As letras que antes eram conhecidas apenas por semelhança por Cezário e Eronita Bueno, ambos com 60 anos, hoje começam a se definir, formando palavras e frases. Mesmo analfabetos, viajam para estados vizinhos, trabalham e até mesmo têm lista telefônica. “As pessoas perguntam como conseguimos conquistar tudo o que temos sendo analfabetos”, diz Cezário.Aposentado, após trabalhar durante 38 anos em uma indústria, Cezário é o único homem dentro da sala de aula da Escola de Jovens e Adultos (EJA) de Santa Clara do Sul. Desinibido assumiu a responsabilidade ao lado da esposa Eronita, que costura e assa pães para vender. Juntos, há um mês eles frequentam as aulas que duram duas horas nas noites de quarta-feira.
Um dos principais assuntos para eles é o tema de casa, em que recebem uma ajuda especial da neta de 10 anos. Em aprendizagem, tudo para o casal é novo. Eronita conhece o alfabeto e lentamente escreve seu nome emendado. Cezário consegue completar frases. Ambos almejam aprender a ler e a escrever o mais rápido possível para seguir a outra etapa – a educação digital.Há poucos anos, o casal realizou o sonho da casa própria, possível depois de um financiamento bancário, que necessitou de leitura e diversas assinaturas. Conforme Eronita, sempre encontraram pessoas honestas que os instruíam de forma correta para assinar documentos.“Queremos entender o que está escrito na TV e ler a bíblia”, contam. Agora que estão mais tempo em casa assistem a programas televisivos e explicam que às vezes não entendiam assuntos porque não sabiam ler a legenda.Cezário diz que vários integrantes da família trabalham como repórteres e lamenta não ter tido a mesma oportunidade que eles. “Vou estudar e quem sabe também posso me tornar um repórter”, entusiasma-se. Eronita teve mais 15 irmãos e em função disso frequentou pouco a escola. “A casa da família ficava a seis quilômetros de distância da escola e as meninas não podiam sair à rua sozinhas”, lembra.

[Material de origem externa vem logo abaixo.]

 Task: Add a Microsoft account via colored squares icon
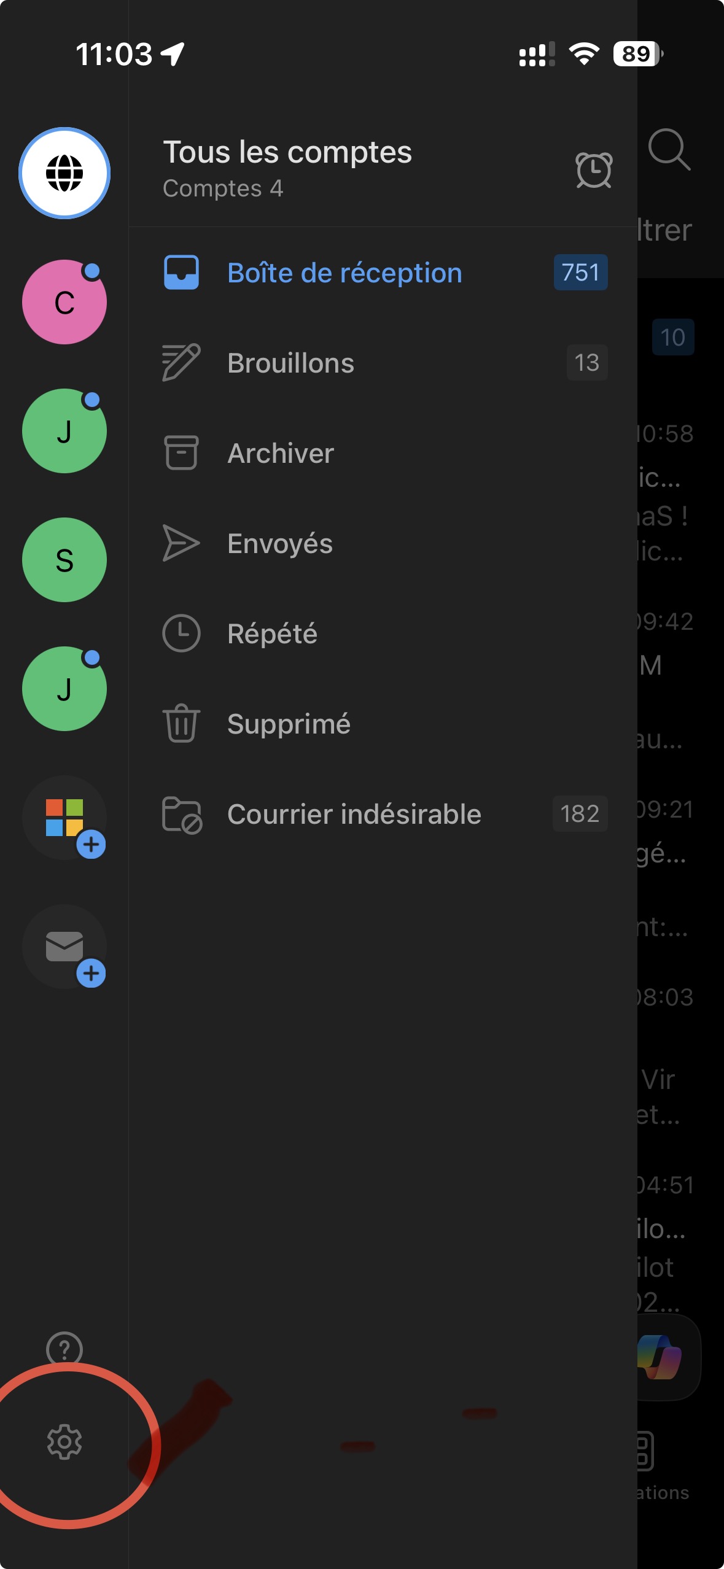click(64, 818)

Casados há 36 anos, Cezário e Eronita sempre incentivaram os filhos a estudar. Ela conta com orgulho que os livros foram o principal companheiro na adolescência de seus filhos. Eles consideram-se mais responsáveis aos 60 para a educação e contam que fazem tudo o que a professora pede. “Nossa vida mudará muito, porque agora vamos entender melhor as coisas que nos rodeiam”, diz Eronita.Na semana passada, eles participaram da feira do livro, o que para eles foi extraordinário, visto que agora sabem o sentido das obras.

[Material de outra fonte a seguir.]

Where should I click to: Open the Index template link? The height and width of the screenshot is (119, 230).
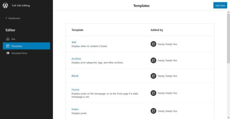pyautogui.click(x=75, y=109)
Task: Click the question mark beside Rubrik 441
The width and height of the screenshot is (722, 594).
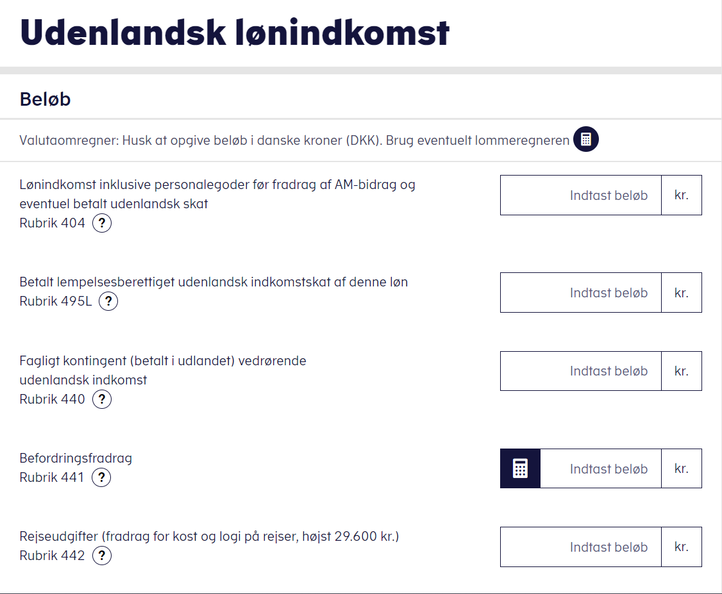Action: pos(101,477)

Adultos valorizam mais a educação
A professora do EJA, Ivone Kist, leciona há 28 anos. Segundo ela, um adulto, pela bagagem de conhecimento que tem, se interessa muito mais por educação do que um jovem. Ela explica que há uma valorização maior do conteúdo, porque são utilizados assuntos do cotidiano deles. “Alguns frequentam para aprender, outros para aumentar a autoestima e há aqueles que criam um novo objetivo na vida”, diz.Ivone relata que a maioria dos analfabetos tem vergonha de revelar-se como tal, mas quando começam a aprender descobrem um mundo novo, porque passam a entender melhor a própria rotina. “Quem procura a escola aos 60 anos é corajoso e admirável”, expressa.
Mais de cem alunos passaram pela EJA
O município iniciou as aulas para jovens e adultos há quatro anos. O objetivo principal era melhorar a educação e a forma de agricultores administrarem suas propriedades. As atividades passaram pelas localidades de Alto Arroio Alegre, Sampainho e Nova Santa Cruz, totalizando a formação de 98 alunos. Neste ano, o atendimento é feito no centro da cidade e estão inscritos 32 alunos para de 5ª a 8ª série e mais nove alunos analfabetos a 5ª série, em que pessoas de mais de 60 anos participam.
O secretário da Educação, Gilmar Antônio Hermes, conta que, em 2007, a cidade recebeu um prêmio de município livre de analfabetismo. Ele que também foi professor do EJA explica que quem leciona para adultos precisa ser particularizado no conteúdo, porque o próprio aluno exige mais do profissional. Hermes diz que um dos alunos formados na EJA trabalha como frentista de um posto de combustíveis de Lajeado e deixou o trabalho para voltar para o campo e colocar em prática o que aprendeu na escola. “Hoje ele produz mais em sua propriedade e administra ela muito melhor”, salienta.